HOW TO COMPLETE THIS TASK - Locate every line in the records below that holds the word "agent" and return each one.

INPUT DATA -
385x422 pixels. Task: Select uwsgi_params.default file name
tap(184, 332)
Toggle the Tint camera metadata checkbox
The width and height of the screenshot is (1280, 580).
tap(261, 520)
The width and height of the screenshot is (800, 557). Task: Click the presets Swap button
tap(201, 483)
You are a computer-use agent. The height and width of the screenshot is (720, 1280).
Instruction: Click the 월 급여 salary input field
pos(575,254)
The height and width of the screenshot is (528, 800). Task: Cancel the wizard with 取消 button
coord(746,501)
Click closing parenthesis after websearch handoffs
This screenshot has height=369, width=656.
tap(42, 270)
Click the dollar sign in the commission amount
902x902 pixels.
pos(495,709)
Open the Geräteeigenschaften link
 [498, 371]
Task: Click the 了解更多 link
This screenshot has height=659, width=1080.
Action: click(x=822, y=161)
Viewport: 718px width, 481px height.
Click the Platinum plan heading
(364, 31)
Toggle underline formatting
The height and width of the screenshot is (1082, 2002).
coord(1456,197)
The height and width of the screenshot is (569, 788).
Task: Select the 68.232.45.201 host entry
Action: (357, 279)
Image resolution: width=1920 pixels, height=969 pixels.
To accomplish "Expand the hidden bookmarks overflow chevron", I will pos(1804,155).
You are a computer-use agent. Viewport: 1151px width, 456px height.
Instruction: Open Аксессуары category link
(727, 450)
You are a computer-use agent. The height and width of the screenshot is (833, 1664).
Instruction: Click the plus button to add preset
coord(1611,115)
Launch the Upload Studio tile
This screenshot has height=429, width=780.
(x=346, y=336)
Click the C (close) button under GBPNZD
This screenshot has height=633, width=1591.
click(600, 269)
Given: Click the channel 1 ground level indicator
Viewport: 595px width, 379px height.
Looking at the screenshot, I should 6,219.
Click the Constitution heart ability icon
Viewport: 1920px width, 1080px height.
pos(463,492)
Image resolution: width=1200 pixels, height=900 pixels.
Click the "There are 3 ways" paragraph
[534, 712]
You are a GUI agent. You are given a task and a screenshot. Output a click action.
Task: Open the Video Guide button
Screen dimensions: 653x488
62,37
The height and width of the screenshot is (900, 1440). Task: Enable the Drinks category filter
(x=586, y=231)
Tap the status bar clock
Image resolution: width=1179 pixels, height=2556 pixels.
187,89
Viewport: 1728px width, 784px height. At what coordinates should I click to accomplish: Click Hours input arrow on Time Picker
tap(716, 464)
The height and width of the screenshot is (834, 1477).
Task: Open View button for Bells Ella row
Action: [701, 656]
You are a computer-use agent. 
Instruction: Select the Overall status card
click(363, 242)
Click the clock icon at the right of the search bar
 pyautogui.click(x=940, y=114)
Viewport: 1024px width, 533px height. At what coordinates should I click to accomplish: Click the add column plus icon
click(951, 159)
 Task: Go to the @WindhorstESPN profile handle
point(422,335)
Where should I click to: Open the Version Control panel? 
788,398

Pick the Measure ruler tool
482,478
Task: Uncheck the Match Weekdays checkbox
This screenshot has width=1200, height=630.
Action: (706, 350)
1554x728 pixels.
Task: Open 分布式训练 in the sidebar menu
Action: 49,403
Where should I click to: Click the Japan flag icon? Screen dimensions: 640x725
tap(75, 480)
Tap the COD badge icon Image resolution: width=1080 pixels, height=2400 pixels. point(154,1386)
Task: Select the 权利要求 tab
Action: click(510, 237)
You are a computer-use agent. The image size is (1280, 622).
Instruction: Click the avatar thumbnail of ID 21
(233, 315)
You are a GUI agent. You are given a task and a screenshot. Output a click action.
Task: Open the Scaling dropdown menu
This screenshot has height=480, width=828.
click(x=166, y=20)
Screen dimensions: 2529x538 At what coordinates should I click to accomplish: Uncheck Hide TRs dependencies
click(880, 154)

OUTPUT OF THE EXERCISE -
You are a computer-use agent. The height and width of the screenshot is (720, 1280).
You are a computer-use agent. Viewport: 1151px width, 456px height.
You are a computer-use agent. The height and width of the screenshot is (833, 1664).
You are a GUI agent. You are given a task and a screenshot. Output a click action.
You are a computer-use agent. 
You are a computer-use agent. The image size is (1280, 622).
You are a GUI agent. You are given a task and a screenshot. Output a click action.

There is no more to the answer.